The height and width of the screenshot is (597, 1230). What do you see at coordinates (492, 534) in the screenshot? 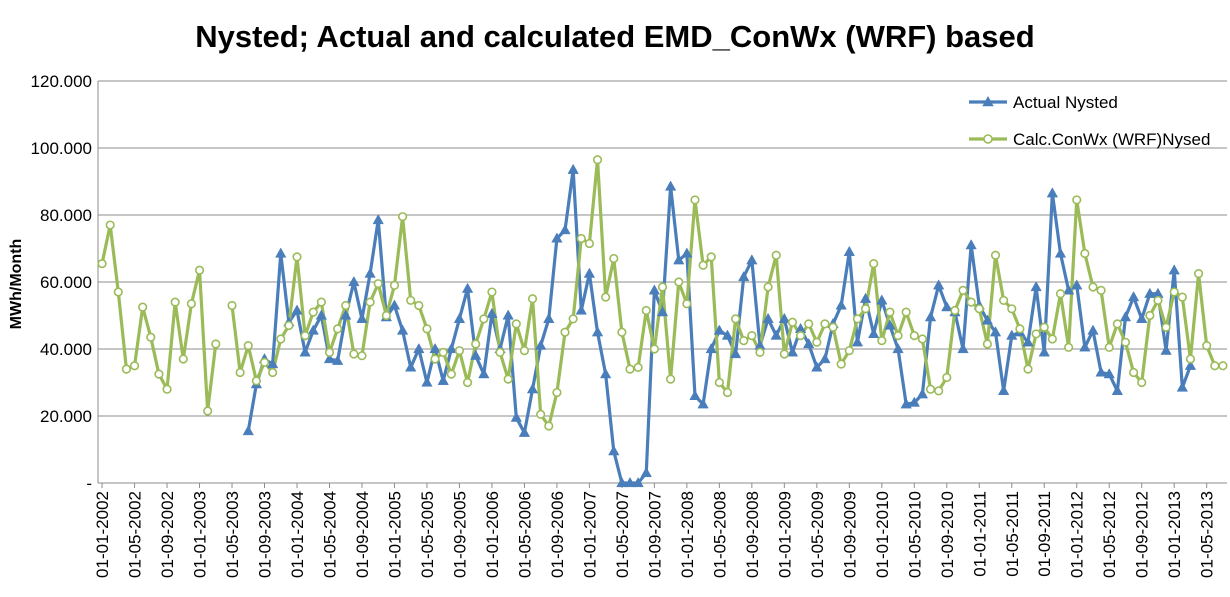
I see `x-tick-label: 01-01-2006` at bounding box center [492, 534].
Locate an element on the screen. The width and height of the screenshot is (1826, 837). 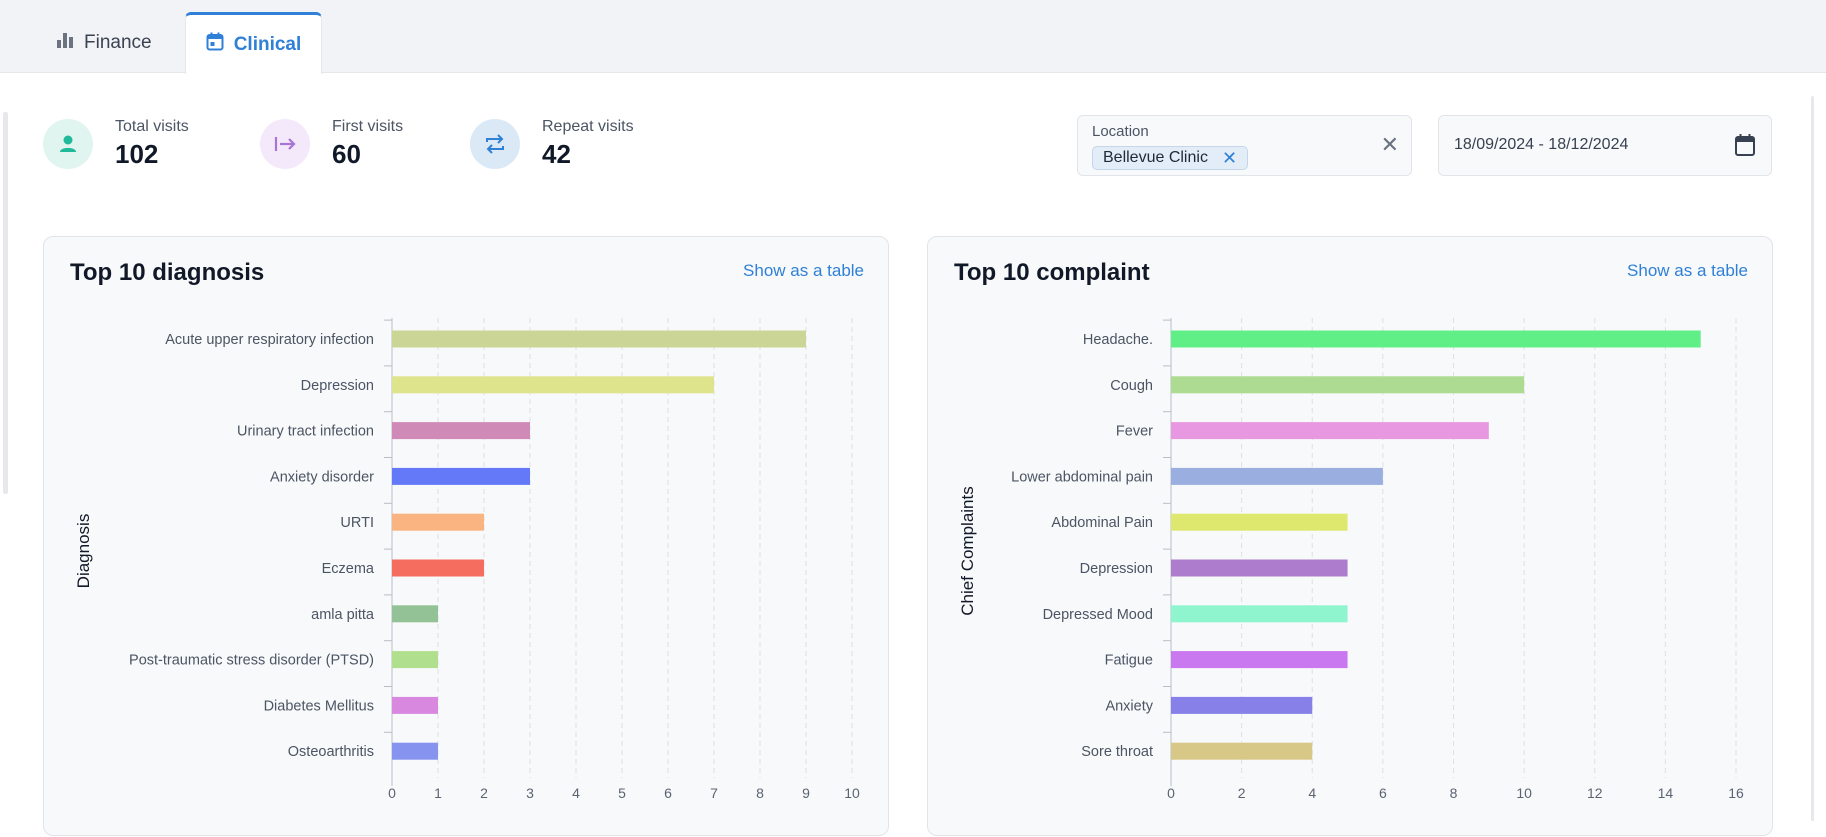
stat-value: 102 is located at coordinates (137, 154).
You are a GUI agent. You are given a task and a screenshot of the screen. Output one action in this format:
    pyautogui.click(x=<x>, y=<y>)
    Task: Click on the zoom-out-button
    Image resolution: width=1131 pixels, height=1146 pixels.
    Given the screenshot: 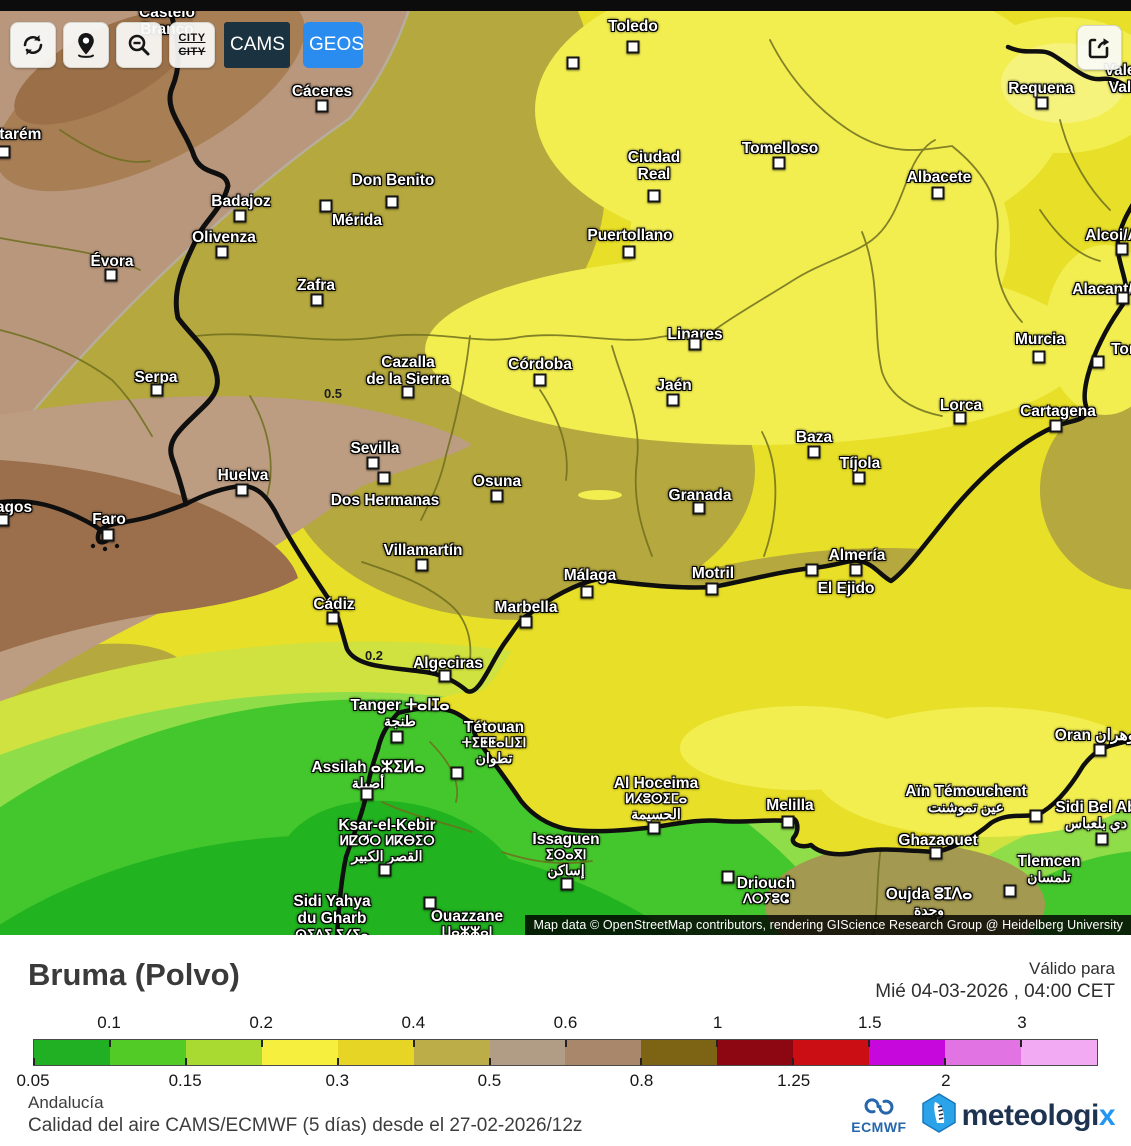 What is the action you would take?
    pyautogui.click(x=139, y=45)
════════
Required action
Copy the records from their first line through the line that contains "stat-value: 102 is", with that line included, and leave the pictures out.

Answer to this exercise
The height and width of the screenshot is (597, 1230). What do you see at coordinates (492, 534) in the screenshot? 
I see `x-tick-label: 01-01-2006` at bounding box center [492, 534].
Locate an element on the screen. The width and height of the screenshot is (1826, 837). 
stat-value: 102 is located at coordinates (137, 154).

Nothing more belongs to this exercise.